The young man, Yoshio Arai, had been assigned to the Army Ship Communications Reserve. Mr. Arai, 19 at the time and originally from Saitama Prefecture, ultimately died in 2021 at the age of 96. In the yellowish pages of his notebook, the cover of which is adorned with just one kanji character, ‘Akatsuki,’ he described details of what had happened on August 6, just three-and-a-half months after he had joined the Corps.

The night before, they had been evacuated due to an air-raid alert. On the morning of August 6, he had returned to his barracks in the area of Minami-machi (now part of Hiroshima’s Minami Ward), eaten breakfast, and just gone to bed. Following a huge roar, he was blown out of his bunk into a corridor and fell down the stairs. The time was 8:15 a.m., and the location was about 2.2 kilometers from the hypocenter.

He emerged from the devastated barracks and engaged in relief work in a cave on nearby Hijiyama Hill, where he witnessed truly hellish scenes. “Victims’ clothes were scorched and torn, their hair was burned, and their exposed skin was crimson red from the bombing’s thermal rays.” He also described the voices of children as they cried, groaned, and begged him for water.

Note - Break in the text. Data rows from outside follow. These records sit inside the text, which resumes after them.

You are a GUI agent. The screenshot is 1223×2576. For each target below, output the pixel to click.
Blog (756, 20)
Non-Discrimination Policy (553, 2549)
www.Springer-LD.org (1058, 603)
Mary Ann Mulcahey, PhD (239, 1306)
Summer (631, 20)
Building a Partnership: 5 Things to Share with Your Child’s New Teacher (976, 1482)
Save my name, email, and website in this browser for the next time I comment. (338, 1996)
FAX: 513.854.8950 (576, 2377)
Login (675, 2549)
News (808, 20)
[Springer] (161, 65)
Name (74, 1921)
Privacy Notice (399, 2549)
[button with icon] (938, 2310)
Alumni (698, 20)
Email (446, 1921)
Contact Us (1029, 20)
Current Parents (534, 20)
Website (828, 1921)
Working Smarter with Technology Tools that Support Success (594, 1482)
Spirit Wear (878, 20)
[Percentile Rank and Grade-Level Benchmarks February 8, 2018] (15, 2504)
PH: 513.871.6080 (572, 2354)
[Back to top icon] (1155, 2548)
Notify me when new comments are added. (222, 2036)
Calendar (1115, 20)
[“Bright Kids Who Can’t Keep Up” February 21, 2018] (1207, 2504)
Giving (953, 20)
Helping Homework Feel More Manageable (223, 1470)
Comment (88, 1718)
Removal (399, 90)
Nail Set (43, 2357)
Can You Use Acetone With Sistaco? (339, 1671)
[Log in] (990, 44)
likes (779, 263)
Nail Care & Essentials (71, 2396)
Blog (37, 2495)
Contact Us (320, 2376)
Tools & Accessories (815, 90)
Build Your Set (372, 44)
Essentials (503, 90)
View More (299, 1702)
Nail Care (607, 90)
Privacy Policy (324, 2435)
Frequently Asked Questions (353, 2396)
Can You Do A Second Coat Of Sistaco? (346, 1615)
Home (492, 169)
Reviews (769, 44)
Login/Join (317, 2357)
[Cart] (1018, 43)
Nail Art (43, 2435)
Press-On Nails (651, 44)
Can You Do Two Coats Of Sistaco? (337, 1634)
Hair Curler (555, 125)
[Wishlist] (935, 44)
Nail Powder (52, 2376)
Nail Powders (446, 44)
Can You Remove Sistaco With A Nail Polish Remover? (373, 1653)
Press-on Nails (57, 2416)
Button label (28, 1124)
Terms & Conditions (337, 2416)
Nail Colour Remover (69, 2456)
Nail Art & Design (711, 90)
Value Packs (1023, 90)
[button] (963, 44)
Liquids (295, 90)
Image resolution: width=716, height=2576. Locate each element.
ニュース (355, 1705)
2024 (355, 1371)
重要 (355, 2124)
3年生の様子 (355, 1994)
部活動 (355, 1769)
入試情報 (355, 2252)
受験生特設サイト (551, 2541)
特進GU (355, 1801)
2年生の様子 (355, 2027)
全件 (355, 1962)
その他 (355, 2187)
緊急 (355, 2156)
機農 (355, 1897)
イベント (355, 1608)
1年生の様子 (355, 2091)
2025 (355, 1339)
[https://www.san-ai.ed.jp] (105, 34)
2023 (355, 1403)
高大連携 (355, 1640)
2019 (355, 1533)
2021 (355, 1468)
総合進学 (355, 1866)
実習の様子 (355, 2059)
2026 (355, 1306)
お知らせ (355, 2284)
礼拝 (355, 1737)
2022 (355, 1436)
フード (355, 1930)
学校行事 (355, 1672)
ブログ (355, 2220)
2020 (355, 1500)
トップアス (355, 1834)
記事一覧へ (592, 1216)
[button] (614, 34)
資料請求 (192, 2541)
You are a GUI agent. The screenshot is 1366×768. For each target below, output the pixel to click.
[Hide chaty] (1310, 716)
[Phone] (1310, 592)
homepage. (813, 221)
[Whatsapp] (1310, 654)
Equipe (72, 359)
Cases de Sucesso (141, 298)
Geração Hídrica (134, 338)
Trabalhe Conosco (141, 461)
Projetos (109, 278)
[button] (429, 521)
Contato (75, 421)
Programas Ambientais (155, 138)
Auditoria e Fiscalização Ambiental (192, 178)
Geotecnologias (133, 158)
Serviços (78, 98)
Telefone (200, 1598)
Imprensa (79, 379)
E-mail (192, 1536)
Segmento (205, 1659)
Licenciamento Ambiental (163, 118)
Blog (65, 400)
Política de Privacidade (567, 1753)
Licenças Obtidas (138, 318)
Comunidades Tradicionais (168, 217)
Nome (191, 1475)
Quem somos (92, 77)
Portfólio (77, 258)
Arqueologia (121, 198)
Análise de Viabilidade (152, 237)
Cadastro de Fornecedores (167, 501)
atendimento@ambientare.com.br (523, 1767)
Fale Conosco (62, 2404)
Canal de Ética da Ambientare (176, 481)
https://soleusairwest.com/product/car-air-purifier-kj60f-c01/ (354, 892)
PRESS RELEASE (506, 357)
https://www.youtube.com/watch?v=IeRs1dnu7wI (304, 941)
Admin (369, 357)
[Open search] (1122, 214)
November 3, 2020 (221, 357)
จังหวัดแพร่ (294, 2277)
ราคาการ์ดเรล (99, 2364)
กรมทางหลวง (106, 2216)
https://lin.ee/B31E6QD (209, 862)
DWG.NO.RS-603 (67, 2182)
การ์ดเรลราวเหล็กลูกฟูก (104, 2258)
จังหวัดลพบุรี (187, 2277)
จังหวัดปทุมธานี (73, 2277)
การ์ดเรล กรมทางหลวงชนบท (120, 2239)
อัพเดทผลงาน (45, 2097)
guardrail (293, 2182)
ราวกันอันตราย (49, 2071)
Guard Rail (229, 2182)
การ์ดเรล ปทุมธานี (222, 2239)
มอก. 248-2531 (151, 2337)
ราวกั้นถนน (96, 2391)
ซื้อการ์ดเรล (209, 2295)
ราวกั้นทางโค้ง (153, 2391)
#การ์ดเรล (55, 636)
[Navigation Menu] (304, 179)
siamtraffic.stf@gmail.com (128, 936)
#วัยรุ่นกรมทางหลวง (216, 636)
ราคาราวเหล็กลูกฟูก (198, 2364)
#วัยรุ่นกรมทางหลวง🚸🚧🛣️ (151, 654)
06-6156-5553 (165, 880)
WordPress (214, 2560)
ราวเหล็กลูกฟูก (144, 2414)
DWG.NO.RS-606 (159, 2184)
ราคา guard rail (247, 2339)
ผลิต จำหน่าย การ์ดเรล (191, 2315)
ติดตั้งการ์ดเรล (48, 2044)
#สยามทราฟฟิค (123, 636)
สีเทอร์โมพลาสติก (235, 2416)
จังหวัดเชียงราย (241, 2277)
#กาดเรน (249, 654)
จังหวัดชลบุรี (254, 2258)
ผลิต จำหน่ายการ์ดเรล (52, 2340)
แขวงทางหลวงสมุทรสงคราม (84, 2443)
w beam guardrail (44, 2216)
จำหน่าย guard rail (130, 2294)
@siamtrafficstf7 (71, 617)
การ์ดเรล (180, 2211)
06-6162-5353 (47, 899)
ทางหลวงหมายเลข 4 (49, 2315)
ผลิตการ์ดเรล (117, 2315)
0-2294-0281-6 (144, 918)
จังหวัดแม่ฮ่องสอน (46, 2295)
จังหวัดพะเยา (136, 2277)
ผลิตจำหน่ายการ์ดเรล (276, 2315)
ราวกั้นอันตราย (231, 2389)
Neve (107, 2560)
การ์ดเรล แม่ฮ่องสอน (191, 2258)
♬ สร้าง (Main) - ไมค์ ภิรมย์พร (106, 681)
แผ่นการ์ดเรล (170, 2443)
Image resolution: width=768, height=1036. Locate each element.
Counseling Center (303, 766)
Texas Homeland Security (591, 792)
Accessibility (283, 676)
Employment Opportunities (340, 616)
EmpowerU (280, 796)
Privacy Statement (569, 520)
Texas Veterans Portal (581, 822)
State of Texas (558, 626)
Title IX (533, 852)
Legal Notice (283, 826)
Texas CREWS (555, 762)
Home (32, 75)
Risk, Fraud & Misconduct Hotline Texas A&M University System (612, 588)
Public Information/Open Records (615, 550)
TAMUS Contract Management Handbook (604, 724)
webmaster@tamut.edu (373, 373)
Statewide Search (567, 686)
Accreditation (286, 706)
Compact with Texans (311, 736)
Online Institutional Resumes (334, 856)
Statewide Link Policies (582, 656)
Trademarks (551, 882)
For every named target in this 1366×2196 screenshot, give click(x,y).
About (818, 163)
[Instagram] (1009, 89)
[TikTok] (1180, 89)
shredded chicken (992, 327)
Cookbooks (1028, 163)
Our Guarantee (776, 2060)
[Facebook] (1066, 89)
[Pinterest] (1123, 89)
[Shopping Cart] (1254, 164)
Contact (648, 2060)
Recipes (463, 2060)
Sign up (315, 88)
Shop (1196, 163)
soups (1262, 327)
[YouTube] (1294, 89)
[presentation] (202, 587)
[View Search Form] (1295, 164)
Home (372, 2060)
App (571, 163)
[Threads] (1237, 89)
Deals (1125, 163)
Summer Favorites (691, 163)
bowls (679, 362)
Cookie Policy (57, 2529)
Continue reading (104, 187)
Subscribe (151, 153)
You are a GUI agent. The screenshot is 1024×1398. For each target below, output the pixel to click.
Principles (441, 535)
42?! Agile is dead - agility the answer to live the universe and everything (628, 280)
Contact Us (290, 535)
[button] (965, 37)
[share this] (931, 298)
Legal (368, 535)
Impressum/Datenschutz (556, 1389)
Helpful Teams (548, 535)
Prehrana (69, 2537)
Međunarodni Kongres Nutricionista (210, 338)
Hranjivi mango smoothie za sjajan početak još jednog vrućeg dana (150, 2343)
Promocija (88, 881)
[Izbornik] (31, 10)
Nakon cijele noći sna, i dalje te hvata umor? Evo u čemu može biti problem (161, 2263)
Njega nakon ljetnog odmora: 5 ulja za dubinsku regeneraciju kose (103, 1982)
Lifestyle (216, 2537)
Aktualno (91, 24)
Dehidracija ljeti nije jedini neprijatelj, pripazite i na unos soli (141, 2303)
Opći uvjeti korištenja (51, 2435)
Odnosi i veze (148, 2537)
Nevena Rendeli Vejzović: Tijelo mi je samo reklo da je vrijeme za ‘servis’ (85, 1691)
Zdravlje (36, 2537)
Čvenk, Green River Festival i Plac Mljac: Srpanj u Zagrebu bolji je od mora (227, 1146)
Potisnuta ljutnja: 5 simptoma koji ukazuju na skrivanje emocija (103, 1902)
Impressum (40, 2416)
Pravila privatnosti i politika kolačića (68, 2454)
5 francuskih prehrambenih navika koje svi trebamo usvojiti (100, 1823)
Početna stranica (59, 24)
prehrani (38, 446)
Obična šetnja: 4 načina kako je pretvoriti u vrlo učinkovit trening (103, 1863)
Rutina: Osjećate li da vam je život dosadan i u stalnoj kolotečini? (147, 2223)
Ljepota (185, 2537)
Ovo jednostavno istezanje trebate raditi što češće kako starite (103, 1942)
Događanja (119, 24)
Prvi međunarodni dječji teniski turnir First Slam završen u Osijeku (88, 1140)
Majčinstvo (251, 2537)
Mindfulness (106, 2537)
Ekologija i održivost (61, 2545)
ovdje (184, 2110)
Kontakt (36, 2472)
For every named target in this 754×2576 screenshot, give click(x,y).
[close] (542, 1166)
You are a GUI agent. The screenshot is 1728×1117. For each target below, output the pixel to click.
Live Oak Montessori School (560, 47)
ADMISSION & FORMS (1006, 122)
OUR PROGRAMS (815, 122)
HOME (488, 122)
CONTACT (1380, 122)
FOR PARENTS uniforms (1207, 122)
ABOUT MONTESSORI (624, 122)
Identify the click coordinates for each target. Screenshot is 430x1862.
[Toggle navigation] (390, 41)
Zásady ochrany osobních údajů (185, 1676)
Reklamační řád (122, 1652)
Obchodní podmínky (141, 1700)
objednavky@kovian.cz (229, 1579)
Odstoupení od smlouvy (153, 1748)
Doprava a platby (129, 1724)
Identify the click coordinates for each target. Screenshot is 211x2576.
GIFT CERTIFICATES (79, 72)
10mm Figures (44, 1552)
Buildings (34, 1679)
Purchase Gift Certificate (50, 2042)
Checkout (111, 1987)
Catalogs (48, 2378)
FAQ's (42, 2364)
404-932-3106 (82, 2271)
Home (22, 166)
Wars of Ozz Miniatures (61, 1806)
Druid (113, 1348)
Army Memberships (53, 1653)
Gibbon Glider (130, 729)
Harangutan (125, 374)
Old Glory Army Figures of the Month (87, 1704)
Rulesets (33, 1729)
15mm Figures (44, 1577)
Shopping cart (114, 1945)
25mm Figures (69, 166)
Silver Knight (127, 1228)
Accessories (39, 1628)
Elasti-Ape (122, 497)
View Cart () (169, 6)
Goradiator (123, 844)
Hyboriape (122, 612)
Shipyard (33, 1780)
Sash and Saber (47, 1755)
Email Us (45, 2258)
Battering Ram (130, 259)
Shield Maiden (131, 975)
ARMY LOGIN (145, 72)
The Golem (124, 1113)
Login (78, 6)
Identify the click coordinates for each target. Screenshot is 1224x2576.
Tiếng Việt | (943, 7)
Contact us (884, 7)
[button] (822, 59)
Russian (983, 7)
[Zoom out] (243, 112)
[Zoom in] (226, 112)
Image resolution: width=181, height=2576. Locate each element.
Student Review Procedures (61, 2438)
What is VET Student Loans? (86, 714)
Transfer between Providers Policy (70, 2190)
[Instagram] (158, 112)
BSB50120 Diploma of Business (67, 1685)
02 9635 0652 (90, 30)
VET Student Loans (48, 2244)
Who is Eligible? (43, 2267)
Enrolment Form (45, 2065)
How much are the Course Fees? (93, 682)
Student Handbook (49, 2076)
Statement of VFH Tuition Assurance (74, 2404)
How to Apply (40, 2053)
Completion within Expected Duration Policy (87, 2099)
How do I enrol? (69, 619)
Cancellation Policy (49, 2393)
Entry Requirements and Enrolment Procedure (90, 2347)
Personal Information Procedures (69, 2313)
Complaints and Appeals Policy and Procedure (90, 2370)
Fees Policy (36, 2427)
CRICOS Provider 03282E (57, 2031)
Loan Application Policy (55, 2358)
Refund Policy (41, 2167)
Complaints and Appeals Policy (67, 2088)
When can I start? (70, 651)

People who had asked for water clung to his canteen and then died after drinking. Mr. Arai’s oldest daughter, Michiko, 65, who lives in Tokyo and heard stories about that time from her father while he was still alive, recalled, “His superior had told him that the wounded would die if they drank water, so my father apparently got rid of the water.”

After the war, Mr. Arai was employed at a water supply company in Tokyo. He married in 1954, and the couple had a son and two daughters. The family moved several times, but he kept the metal canteen in which had been etched his memories of the tragedy. He wrapped up the canteen in newspaper layers because he considered it “precious.”

“I think he kept it out of regret that he was unable to save people’s lives or give them water,” Michiko said about her father, imagining his motivations. In August of 2022, she donated her father’s canteen and notebook to the Hiroshima Peace Memorial Museum, located in the city’s Naka Ward. “I would be grateful if even one person’s heart could be moved by learning about the tragedy and horror of war that my father witnessed,” she said about the donation.

Mr. Arai recorded his state of mind in the notebook as he took care of a 16-year-old child soldier who had been seriously wounded in the bombing. “It is truly tragic that even young people like him are sent to war by militaristic leaders and made to continue marching toward their death whether or not they want to.” The young man’s lament about the war is evident in the words revealed in the notebook.